- **Задания**:
1. Определите, согласуются ли с текстом о дружбе Марии Николаевны и А. П. Щепкиной следующие утверждения: (a) А. П. Щепкина провела у Марии Николаевны несколько дней; (b) последние письма Мария Николаевна всегда писала своей рукой; (c) вместе с последним письмом подруге был послан маленький золотой медальон. Для каждого ответьте «да» или «нет» и приведите решающие слова текста в точной цитате.
2. Напишите продолжение текста о дружбе Марии Николаевны и А. П. Щепкиной, начиная сразу после последнего приведенного письма.

- **Исходный текст**:
«Милая моя, дорогая Сашечка, как я рада вашему письму. Еще у меня радость: я увидала Колю, – я часто думала, что больше не увижу его. Я все в том же состоянии уныния, как вы меня ни ругайте: меня все упрекают так же, как и вы: «чего вам надо, чего недостает…». Я сознаю, что все правы, но продолжаю быть скучной, унылой, несносной старухой, невыносимой для всех. Но простите и забудьте мои слова. Счастье ваше – ваш милый нрав… Живите и будьте всегда бодрой, такой, как вы есть. У нас все юбилеи. А все продолжаете меня пропагандировать ученикам? Бедные. Да, хотелось бы повидать вас и поговорить с милым человеком. Ну, будет, писать трудно. Хочешь одно писать, а выходит другое. Дорогая моя, слава богу, еще любовь моя к вам уцелела. Ваша несносная подруга М. Н.».
Подругам удалось еще повидаться. А. П. Щепкина приехала к Марии Николаевне и прогостила у нее несколько дней. Рассказам, разговорам не было конца. Александра Петровна в лицах описывала Марии Николаевне все, что видела в Ленинграде, перебирала театральные постановки, в виде иллюстраций кидалась на пол и рычала, изображая игру какого-то трагика и заставляя Марию Николаевну забывать свою грусть и умирать со смеха. Опять она «оживила» ее и на время отвлекла от тяжелых дум о близком конце, часто угнетавших Марию Николаевну. Вместе они вспоминали прошлое, и сотни их «а помните» были для них яркими солнечными лучами в закатные часы. Трогательно было видеть их вместе, – точно тени юности витали над ними.
Писать Марии Николаевне становилось все труднее. Руки плохо слушались ее, и она поручала писать письма А. А. Угрюмовой или дочери. Но сохранились последние строки, написанные ее рукой к А. П. Щепкиной.
«Милая, дорогая подруга моя верная, с праздником. Посылаю вам на память обо мне ничтожную вещичку, сидевшую на мне [это был маленький золотой медальон], и старую роль. Больше у меня ничего нет, все отдала. И то и другое было при мне, когда я еще с вами играла. Все кончилось для меня, но по-прежнему люблю вас. И дай вам бог счастья и радости. Крепко вас целую, люблю вас и вспоминаю часто о вас. Будьте счастливы и веселы. Простите за каракули, больше не могу. М. Е. 26 год».

- **Показанные данные**:
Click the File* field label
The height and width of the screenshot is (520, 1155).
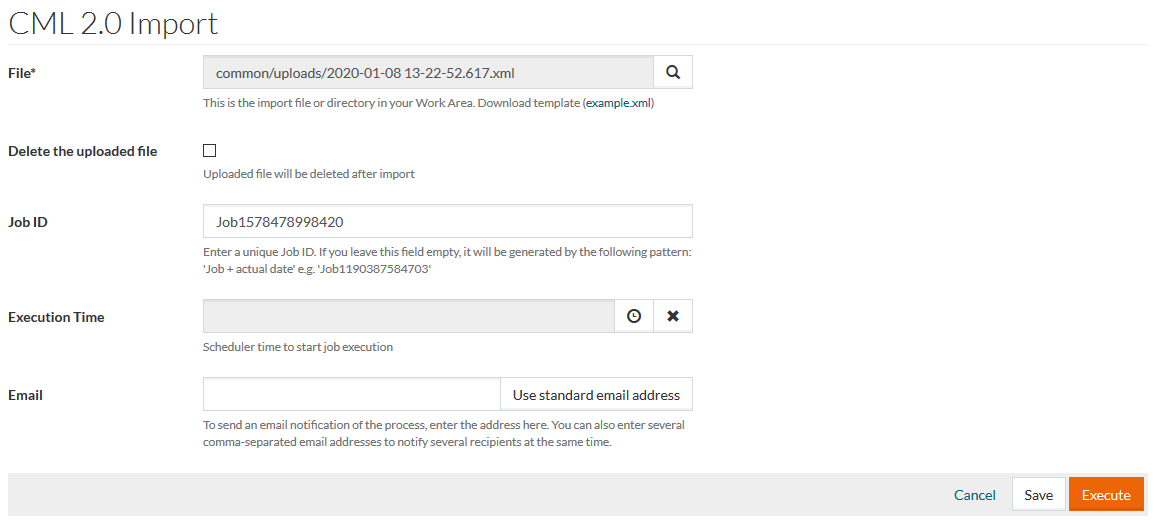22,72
--
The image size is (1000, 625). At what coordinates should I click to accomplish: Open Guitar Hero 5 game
---
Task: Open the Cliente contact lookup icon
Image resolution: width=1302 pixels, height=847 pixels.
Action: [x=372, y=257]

- **Ответы к заданиям**:
1.
(a) Да: «А. П. Щепкина приехала к Марии Николаевне и прогостила у нее несколько дней».
(b) Нет: «Руки плохо слушались ее, и она поручала писать письма А. А. Угрюмовой или дочери».
(c) Да: «Посылаю вам на память обо мне ничтожную вещичку, сидевшую на мне [это был маленький золотой медальон]».

2.
Я привожу эти письма потому, что, мне кажется, они лучше всяких рассказов утверждают, какие богатства сердечной нежности и теплоты таились под строгой, задумчивой внешностью Марии Николаевны. Эти отношения с подругой, с которой они были связаны больше полувека, до конца жизни ее не утратили своего аромата.
Состояние Марии Николаевны волновало близких, как всегда не веривших близости конца. Врачи, навещавшие Марию Николаевну, осматривали ее, назначали новые лекарства, новый режим, но на тоскливый вопрос дочери: «Ну, как?..», печально пожимали плечами, покачивали головами и отвечали: «Болезнь делает свое дело…»
Когда я приезжала в Москву в последний год, невыразимо трогательно было мне жить рядом с Марией Николаевной. Видеть ее слабость, ее угасание, ее уход… и все время ловить в ее голосе прежние изумительные ноты, в ее глазах – прежний взгляд, в ее движениях – прежнюю красоту.
Лицо ее было прекрасно. После болезни ей остригли волосы, и они стали завиваться крупными кольцами, почти без проседи. Замечательные классические линии головы чем-то напоминали портреты Гёте в старости.